> _Given passage_
....
5 Kubernetes Benefits for Business

Introduction:

The process of modern software deployment has been altered dramatically with the introduction of containers. In recent times, containerization has become an alternative to or form of operating system virtualization. By this, applications and dependencies are packaged into a lightweight and portable computing unit capable of running on any infrastructure.

Containerization has helped business organizations by assisting software developers in deploying applications quickly and securely. As this technology advanced quickly, it has also brought forward new challenges that the software developers must overcome. One of the main concerns of using container-based applications is that a large number of containers are now being created and deployed, thereby complicating the entire software development process.

In this situation of the IT world, Kubernetes Applications enter the picture.

What Is Kubernetes?

Kubernetes is an open-source container orchestration system designed to scale, deploy, and manage several containerized applications at once. Google first developed it as a successor to Borg, an internal container orchestration system used by the company. From 2014, the Kubernetes service was open-sourced. It is currently the prized flagship project of the Cloud Native Computing Foundation (CNCF).

Containers that operate the same application are grouped into logical units to act as replicas and distribute workloads across several computing resources for easy management and discovery by Kubernetes.

The flexibility of the Kubernetes Technology grows with the software development team to adapt to the complexity of the applications, making it highly successful in the container orchestration market. It has clearly become the de facto container orchestration platform supported by giant IT firms like Google, IBM, Microsoft, AWS, Cisco, Intel, and Red Hat. Read on to find out why.

What Are The Benefits Of Using Kubernetes For Business?
....
> _Work instructions_
1 > Print everything in the Kubernetes article from "The flexibility of" down to "find out why.".
2 > According to the Kubernetes article, Google first developed Kubernetes as a successor to what system?
3 > Name every IT firm that the Kubernetes article says supports Kubernetes.
....
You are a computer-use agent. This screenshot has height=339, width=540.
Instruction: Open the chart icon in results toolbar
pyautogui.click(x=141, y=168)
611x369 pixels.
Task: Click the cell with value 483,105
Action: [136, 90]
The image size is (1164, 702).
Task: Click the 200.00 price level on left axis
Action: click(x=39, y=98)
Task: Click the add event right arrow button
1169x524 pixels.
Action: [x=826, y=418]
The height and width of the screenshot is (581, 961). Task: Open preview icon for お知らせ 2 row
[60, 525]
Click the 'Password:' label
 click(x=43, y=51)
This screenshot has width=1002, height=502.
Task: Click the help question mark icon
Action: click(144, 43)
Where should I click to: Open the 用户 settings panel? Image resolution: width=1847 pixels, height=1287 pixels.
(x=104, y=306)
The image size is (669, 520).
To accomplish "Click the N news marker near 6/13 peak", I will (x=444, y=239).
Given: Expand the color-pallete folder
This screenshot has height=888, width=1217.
....
> _Correct answers_
1 >
The flexibility of the Kubernetes Technology grows with the software development team to adapt to the complexity of the applications, making it highly successful in the container orchestration market. It has clearly become the de facto container orchestration platform supported by giant IT firms like Google, IBM, Microsoft, AWS, Cisco, Intel, and Red Hat. Read on to find out why.

2 > Borg, an internal container orchestration system used by Google.

3 > Google, IBM, Microsoft, AWS, Cisco, Intel, Red Hat